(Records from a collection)
--------------------------------
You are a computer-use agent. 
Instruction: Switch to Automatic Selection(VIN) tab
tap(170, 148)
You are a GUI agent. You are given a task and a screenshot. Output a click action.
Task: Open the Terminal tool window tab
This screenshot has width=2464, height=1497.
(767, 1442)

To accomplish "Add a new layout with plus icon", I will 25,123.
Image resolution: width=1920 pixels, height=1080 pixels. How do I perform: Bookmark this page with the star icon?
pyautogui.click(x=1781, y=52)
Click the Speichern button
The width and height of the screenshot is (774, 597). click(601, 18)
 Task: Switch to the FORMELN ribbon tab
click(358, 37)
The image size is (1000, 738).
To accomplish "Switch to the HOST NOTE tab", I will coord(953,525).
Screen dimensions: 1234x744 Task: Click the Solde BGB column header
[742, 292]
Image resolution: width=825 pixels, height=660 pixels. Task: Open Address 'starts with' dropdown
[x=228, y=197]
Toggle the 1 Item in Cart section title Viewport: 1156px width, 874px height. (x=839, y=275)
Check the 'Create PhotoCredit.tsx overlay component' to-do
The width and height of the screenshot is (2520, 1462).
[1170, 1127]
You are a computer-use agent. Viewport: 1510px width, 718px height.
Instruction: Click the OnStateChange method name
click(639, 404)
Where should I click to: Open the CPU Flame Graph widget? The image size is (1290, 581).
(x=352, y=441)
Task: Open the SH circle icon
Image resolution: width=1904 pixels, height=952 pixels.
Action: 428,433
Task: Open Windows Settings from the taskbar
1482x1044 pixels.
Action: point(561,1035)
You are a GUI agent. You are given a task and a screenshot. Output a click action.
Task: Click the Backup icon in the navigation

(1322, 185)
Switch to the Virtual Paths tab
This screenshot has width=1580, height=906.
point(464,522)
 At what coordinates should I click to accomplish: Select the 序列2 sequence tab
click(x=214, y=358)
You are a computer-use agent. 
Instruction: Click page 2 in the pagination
--------------------------------
* **Directions for this task**
Copy out the material above word for word, starting at the line that contains "Screen dimensions: 1234x744" and ending at the line that contains "Action: point(561,1035)", with both of those lines included.

* **Response to the task**
Screen dimensions: 1234x744 Task: Click the Solde BGB column header
[742, 292]
Image resolution: width=825 pixels, height=660 pixels. Task: Open Address 'starts with' dropdown
[x=228, y=197]
Toggle the 1 Item in Cart section title Viewport: 1156px width, 874px height. (x=839, y=275)
Check the 'Create PhotoCredit.tsx overlay component' to-do
The width and height of the screenshot is (2520, 1462).
[1170, 1127]
You are a computer-use agent. Viewport: 1510px width, 718px height.
Instruction: Click the OnStateChange method name
click(639, 404)
Where should I click to: Open the CPU Flame Graph widget? The image size is (1290, 581).
(x=352, y=441)
Task: Open the SH circle icon
Image resolution: width=1904 pixels, height=952 pixels.
Action: 428,433
Task: Open Windows Settings from the taskbar
1482x1044 pixels.
Action: point(561,1035)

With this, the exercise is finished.